Sunday Mailbag
Q: When you get a job, are you usually given reference photos to work from or are you expected to have your own resources? (Assuming the subject in question is famous, not just Joe From Accounting.) For a job where the reference photo is not provided, where do find your references? Do you have a clip file of particularly nice, interesting photos that you clip from magazines? Do you ever freeze a video image from a movie or TV show to get a reference?
A: Since these questions all deal with reference I thought I’d answer them all at one time.
When you get a job, are you usually given reference photos to work from or are you expected to have your own resources?
I usually get my own references. Back when MAD had a larger staff I used to get pages of references that they had an art department person or some intern dig up for me, but I prefer to find my own references anyway because some pictures are useless for reference and I know what I am looking for.
For a job where the reference photo is not provided, where do find your references? Do you have a clip file of particularly nice, interesting photos that you clip from magazines?

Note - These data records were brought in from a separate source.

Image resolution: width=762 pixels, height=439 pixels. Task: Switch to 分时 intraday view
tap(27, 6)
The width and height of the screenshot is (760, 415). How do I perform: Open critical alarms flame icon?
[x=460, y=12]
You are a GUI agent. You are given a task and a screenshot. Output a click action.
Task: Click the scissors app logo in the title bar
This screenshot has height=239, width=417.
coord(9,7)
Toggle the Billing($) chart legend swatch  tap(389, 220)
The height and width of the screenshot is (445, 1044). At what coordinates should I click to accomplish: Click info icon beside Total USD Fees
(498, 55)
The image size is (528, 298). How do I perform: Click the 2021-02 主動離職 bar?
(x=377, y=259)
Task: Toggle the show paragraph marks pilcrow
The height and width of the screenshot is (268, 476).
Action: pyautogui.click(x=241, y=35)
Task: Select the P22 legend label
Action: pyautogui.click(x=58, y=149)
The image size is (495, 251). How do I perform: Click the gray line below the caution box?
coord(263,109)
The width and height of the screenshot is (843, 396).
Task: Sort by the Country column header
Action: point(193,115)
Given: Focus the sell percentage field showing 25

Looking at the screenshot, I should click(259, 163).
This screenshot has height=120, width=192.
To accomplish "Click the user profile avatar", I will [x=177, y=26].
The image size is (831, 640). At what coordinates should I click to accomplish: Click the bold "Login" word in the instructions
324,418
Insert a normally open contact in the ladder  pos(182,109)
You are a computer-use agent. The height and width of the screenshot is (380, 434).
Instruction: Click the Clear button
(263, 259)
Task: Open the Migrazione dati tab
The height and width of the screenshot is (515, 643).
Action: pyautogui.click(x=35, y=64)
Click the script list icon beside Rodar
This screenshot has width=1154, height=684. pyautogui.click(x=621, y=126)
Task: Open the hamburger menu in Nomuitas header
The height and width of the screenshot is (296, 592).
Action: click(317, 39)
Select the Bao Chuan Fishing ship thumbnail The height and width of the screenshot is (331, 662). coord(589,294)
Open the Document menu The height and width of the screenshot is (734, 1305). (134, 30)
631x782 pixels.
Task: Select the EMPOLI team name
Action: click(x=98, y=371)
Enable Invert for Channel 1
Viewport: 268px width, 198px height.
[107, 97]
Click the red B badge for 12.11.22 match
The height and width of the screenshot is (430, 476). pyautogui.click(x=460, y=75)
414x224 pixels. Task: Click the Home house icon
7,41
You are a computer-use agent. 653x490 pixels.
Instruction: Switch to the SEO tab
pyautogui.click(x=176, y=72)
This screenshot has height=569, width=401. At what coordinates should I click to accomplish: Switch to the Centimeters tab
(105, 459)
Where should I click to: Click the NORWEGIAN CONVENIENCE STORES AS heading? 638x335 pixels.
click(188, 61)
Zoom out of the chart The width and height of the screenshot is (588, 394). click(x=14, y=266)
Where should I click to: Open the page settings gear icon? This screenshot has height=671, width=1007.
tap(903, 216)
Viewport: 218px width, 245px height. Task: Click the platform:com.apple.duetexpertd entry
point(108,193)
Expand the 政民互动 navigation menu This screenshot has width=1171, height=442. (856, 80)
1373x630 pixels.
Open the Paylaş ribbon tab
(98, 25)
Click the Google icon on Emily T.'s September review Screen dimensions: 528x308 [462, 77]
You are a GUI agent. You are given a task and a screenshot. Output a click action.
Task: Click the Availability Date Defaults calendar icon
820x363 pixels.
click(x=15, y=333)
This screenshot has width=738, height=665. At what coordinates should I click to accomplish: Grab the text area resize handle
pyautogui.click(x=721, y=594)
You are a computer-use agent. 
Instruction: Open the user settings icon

I get 90% of my reference from the internet. Google internet search usually does the trick, although in the case of a movie this site is great for movie stills. What I generally do is create 13″ x 19″ sheets full of reference pics, one for each “character” or actor I am drawing and a few for incidentals like environments, vehicles, etc. Here’s a sample of a reference sheet I set up of Alec Baldwin for when I did the parody of “30 Rock” for MAD:
I try to get a variety of angles and expressions. I got all of these off the internet.
Back in the day I had what was called a “morgue file”, which was a big file cabinet full of tabbed folders with clipped pictures of celebrities from tabloids and entertainment magazines. Actually I still have the file cabinet and the morgue files but I haven’t clipped a picture in years… the internet is too easy to use for that purpose.
Do you ever freeze a video image from a movie or TV show to get a reference?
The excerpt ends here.